[Stored data entries]
================================

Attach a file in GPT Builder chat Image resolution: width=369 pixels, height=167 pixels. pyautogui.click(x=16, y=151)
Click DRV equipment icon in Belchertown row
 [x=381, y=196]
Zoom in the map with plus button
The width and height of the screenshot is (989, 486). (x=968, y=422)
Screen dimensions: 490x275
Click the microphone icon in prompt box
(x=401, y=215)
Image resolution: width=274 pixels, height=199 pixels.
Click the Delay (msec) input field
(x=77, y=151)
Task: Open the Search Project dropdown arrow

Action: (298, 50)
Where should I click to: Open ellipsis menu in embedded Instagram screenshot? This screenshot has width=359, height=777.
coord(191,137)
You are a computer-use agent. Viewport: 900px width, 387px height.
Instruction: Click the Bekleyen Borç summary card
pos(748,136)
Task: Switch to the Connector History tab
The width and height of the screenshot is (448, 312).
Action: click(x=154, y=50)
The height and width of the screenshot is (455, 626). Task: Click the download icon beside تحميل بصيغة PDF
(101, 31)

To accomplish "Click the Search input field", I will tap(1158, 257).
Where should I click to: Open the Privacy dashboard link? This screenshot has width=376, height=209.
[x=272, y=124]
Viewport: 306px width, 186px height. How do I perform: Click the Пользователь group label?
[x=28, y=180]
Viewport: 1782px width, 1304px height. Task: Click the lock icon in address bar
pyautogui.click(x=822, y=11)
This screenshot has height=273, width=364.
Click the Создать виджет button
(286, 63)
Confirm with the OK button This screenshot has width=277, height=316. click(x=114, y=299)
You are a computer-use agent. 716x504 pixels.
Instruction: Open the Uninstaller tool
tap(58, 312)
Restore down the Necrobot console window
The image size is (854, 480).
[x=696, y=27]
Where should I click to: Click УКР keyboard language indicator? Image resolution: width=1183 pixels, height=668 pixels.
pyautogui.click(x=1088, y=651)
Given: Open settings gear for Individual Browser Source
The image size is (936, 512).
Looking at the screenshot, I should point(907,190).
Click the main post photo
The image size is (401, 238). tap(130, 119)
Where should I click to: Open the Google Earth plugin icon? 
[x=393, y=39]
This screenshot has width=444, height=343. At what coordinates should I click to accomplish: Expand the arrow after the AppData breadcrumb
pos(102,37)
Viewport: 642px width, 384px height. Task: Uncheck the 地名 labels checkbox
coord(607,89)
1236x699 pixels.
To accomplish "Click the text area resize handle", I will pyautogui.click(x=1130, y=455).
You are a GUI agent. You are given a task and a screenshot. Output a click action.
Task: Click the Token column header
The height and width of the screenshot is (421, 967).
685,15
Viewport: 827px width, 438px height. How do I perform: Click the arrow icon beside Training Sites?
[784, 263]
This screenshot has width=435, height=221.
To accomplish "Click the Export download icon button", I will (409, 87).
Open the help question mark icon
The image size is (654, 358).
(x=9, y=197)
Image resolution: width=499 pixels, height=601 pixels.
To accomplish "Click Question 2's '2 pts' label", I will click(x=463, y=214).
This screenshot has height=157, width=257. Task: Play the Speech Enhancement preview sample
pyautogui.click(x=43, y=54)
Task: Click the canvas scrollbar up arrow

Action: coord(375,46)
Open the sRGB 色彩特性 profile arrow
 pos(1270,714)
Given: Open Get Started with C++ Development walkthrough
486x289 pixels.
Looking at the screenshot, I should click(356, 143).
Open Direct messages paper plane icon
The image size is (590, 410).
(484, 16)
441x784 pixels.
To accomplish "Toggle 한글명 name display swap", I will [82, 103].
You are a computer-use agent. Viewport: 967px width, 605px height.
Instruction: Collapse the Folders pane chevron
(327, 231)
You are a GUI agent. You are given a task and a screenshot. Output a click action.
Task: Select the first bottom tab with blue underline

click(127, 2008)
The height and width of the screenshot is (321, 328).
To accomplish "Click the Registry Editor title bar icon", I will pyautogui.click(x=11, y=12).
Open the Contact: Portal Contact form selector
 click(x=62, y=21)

================================

Above are the records; from them, give again exactly the lines from the one containing "Task: Click the Token column header" through the one containing "This screenshot has width=435, height=221.", both included.

_Exercise output_:
Task: Click the Token column header
The height and width of the screenshot is (421, 967).
685,15
Viewport: 827px width, 438px height. How do I perform: Click the arrow icon beside Training Sites?
[784, 263]
This screenshot has width=435, height=221.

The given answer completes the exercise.